Malignant catarrhal fever
Two strains of MCF virus have been recognised, Ovine herpesvirus 2 (OvHV-2) and Alcelaphine herpesvirus 1 (AlHV-1), which are endemic in sheep and goats and is transmitted from healthy carriers to cattle, presumably by oral transmission of virus.
The virus is transmitted by nasal secretions and results in lifelong infections and death in cattle.

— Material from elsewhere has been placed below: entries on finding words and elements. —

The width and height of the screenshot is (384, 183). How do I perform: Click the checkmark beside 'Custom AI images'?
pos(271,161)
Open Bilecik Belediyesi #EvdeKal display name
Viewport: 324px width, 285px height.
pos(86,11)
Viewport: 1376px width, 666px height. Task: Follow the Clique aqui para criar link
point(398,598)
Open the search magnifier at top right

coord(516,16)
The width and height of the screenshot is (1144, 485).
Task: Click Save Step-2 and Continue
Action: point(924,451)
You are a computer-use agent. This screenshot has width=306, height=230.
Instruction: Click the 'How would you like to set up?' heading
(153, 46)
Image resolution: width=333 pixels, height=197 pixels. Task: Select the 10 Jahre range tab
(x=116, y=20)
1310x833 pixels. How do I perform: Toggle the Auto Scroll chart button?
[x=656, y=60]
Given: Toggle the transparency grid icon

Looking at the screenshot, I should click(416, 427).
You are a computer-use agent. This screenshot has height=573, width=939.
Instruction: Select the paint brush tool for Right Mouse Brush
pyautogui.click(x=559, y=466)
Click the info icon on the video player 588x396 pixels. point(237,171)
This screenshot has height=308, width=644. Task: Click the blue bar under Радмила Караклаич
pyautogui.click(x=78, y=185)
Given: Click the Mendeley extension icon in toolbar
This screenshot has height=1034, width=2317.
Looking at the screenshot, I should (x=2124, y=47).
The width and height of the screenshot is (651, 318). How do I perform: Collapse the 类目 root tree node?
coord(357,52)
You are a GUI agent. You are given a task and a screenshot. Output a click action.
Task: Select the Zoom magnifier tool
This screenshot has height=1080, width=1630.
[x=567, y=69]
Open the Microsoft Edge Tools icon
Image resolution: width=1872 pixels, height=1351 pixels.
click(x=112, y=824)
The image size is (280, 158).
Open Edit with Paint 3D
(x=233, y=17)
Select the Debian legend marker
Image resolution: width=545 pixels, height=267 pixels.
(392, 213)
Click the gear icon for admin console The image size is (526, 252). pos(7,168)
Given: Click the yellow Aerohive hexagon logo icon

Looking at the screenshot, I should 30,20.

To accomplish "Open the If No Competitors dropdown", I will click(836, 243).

The prevalence of infection in cattle seems not to be influenced either by their age or the degree of contact with the sheep and goats.
In some subclinical cases, the only signs observed are chronic alopecia and weight loss.
During outbreaks, affected cattle present with anorexia, signs of depression, diarrhea, fever and respiratory distress ultimately leading to death. Catarrhal inflammation of mucous membranes is pathognomonic. Lymphadenopathy and neurological signs are also observed in severe cases.
Diagnosis is based on presenting clinical signs, postmortem findings on cattle which have died, supported by laboratory examination of diseased tissue.
Although many cattle do not succumb to the viral infection, recovery is slow and invariably most cases are fatal.
A vaccine is currently available which shows promise at minimising outbreak.
Current control measures for MCF rely on minimizing contact between carrier animals and susceptible livestock.